§ **Opdracht**
Bewerk de onderstaande records door "Twitter" overal te vervangen door "Mastodon" en verder niets te veranderen. Laat de afbeeldingen weg uit het antwoord.

(Records voor het vinden van weergegeven onderdelen)

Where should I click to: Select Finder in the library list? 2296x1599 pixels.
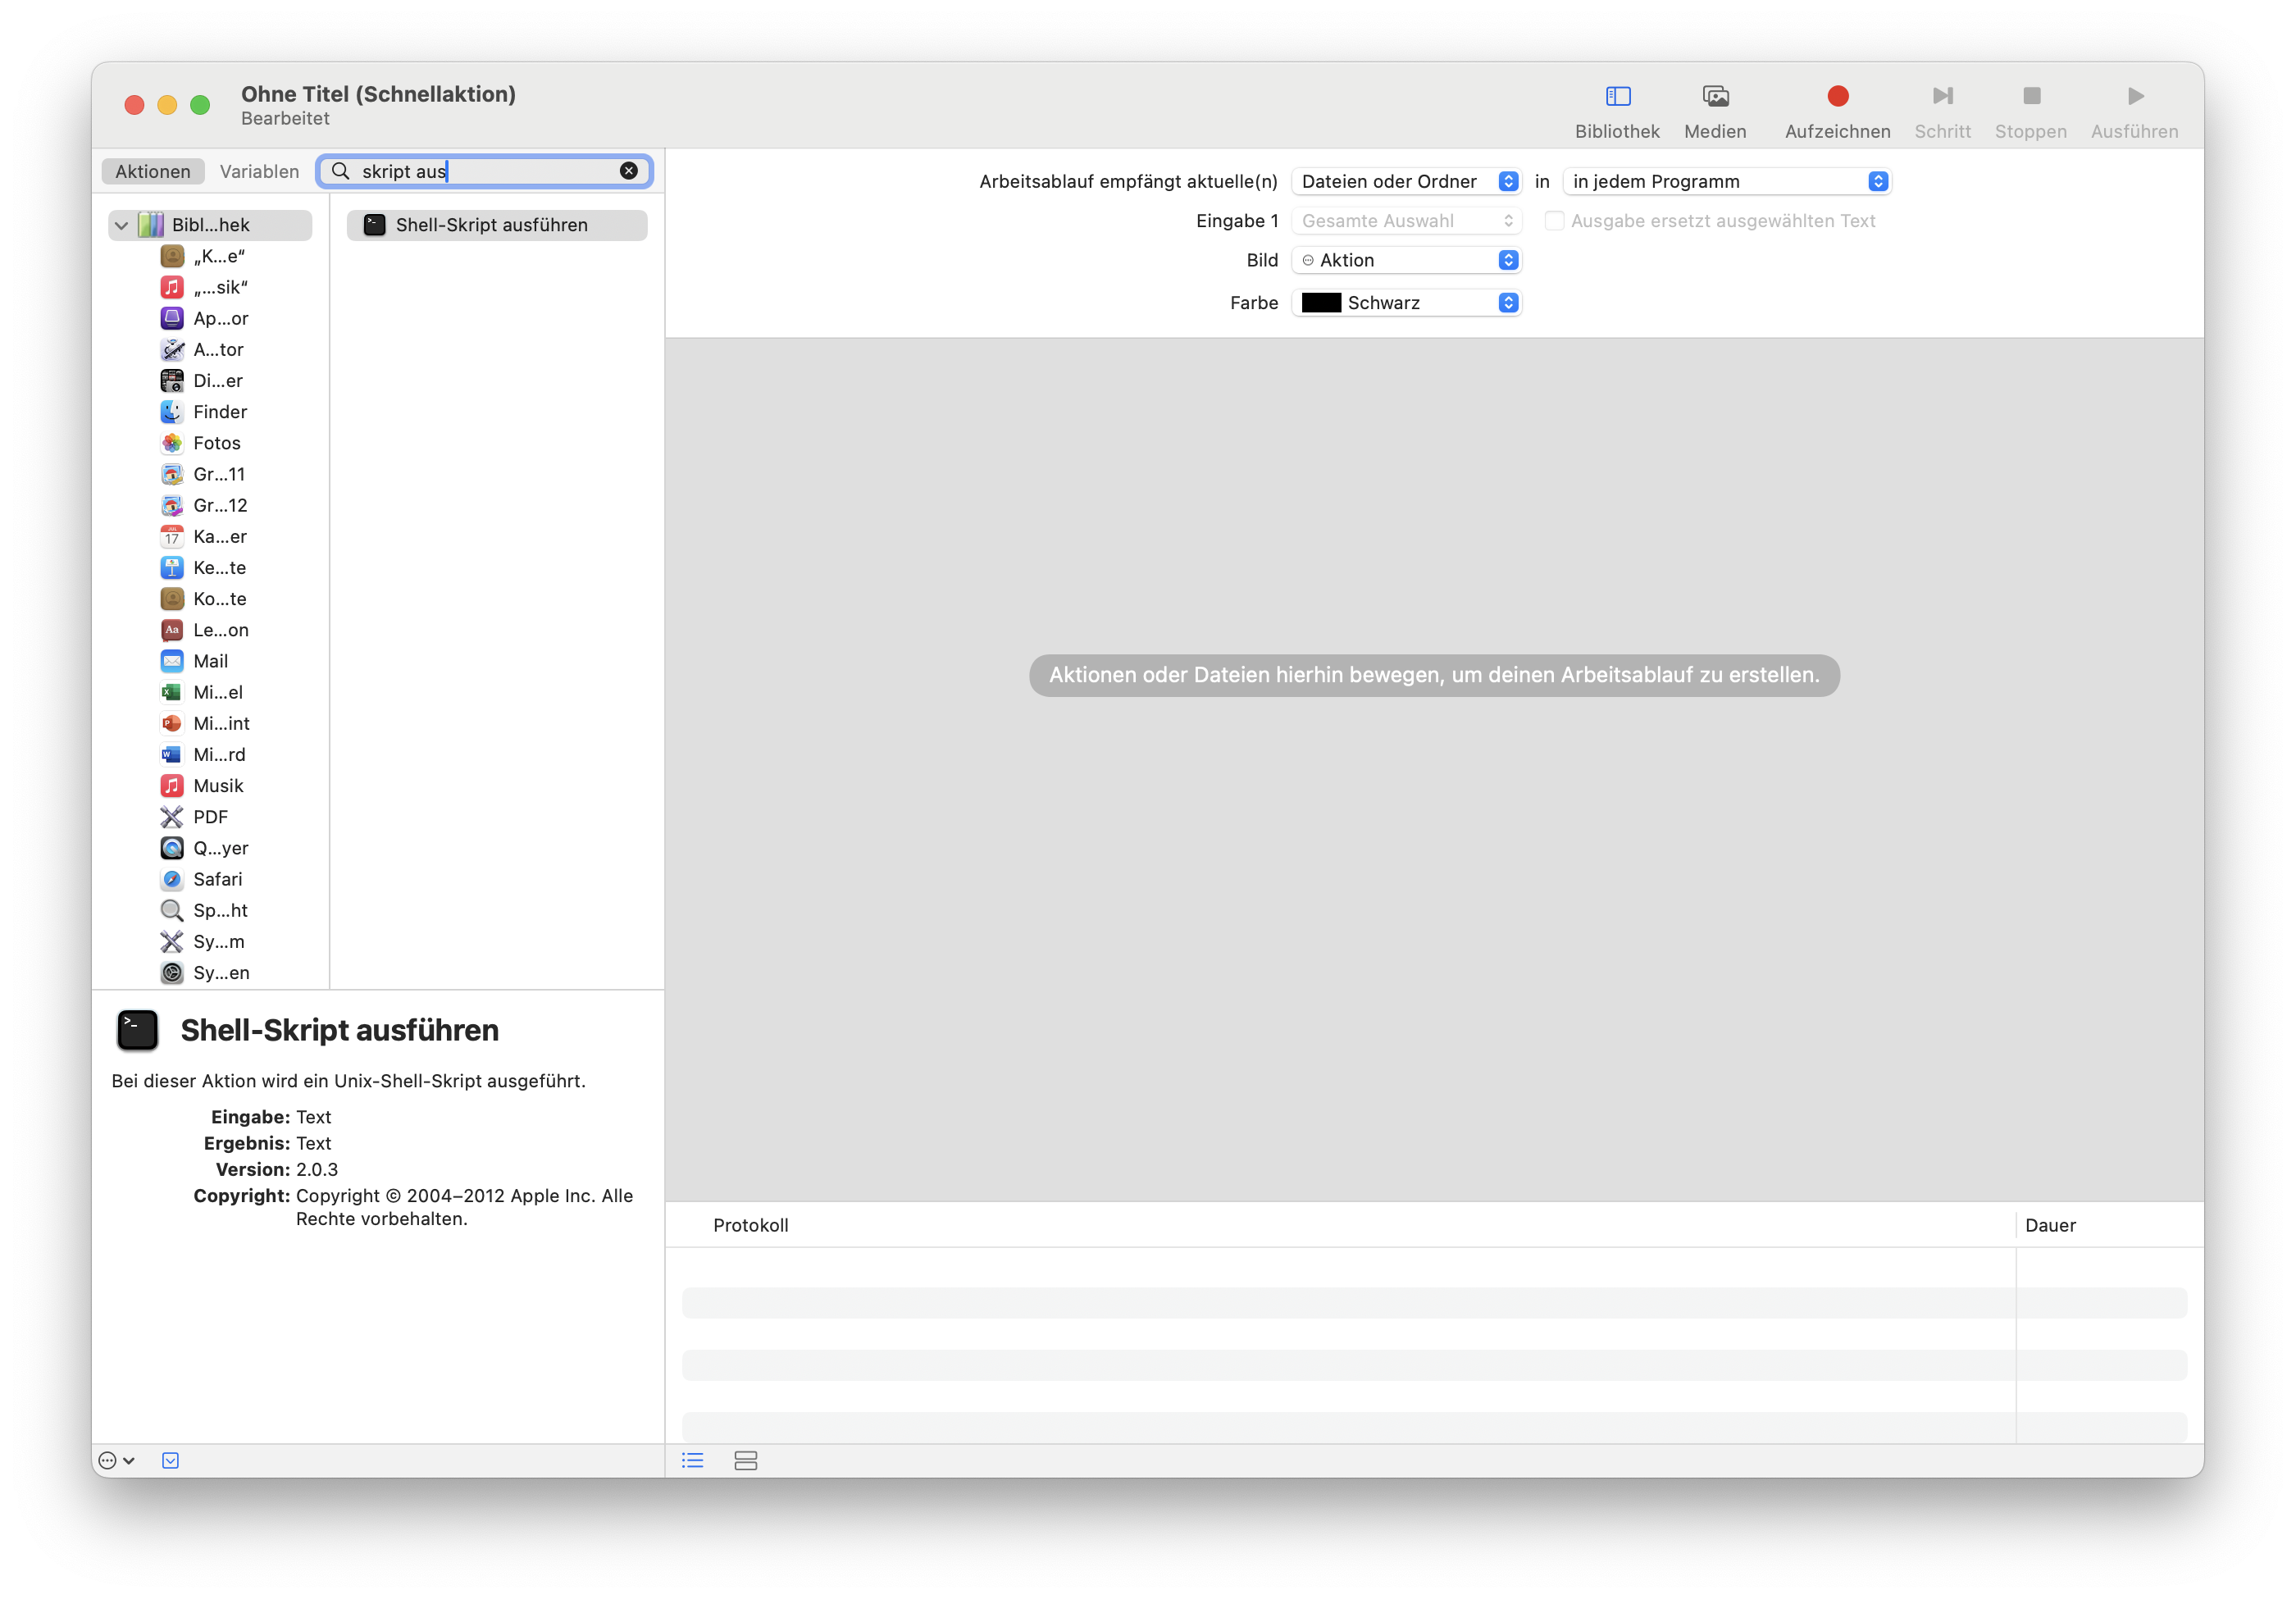tap(220, 412)
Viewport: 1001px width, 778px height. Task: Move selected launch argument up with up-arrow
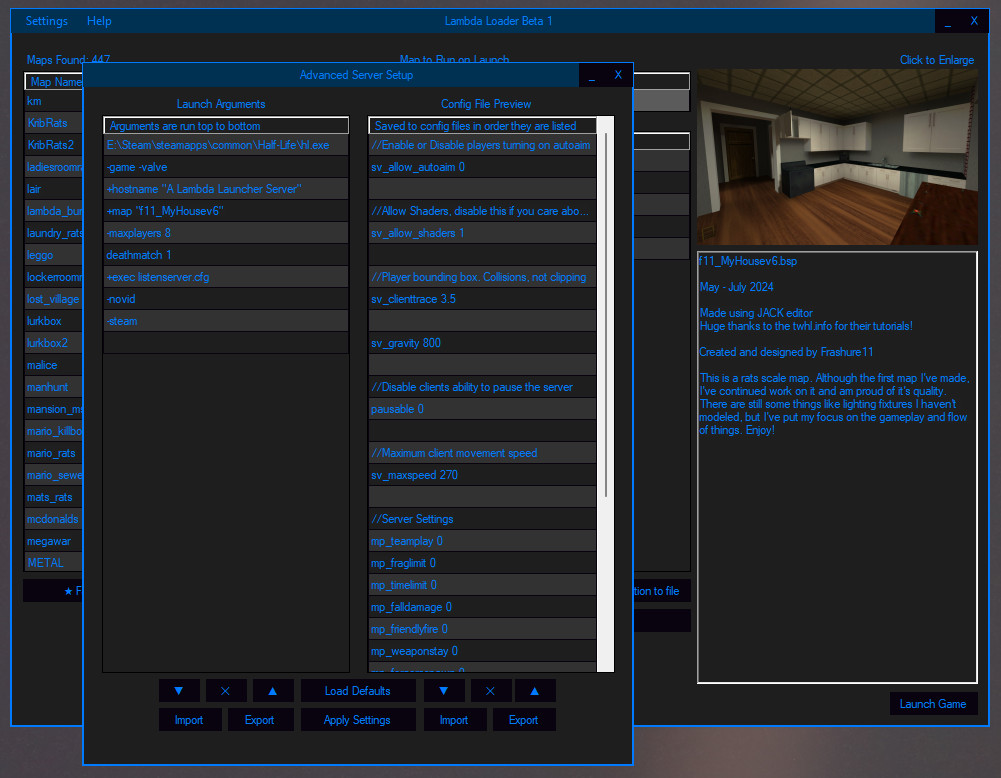[271, 690]
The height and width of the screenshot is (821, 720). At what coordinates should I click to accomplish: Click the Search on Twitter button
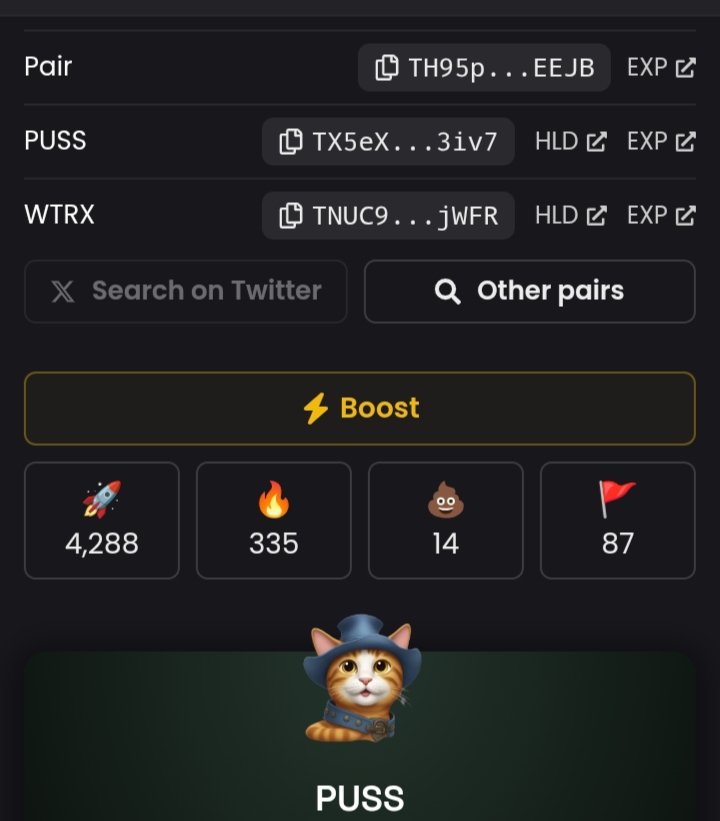point(186,291)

§ **De oplossing**
Where should I click to: Select Finder in the library list? 2296x1599 pixels.
tap(220, 412)
Viewport: 1001px width, 778px height. Task: Move selected launch argument up with up-arrow
[271, 690]
The height and width of the screenshot is (821, 720). At what coordinates should I click to accomplish: Click the Search on Mastodon button
point(186,291)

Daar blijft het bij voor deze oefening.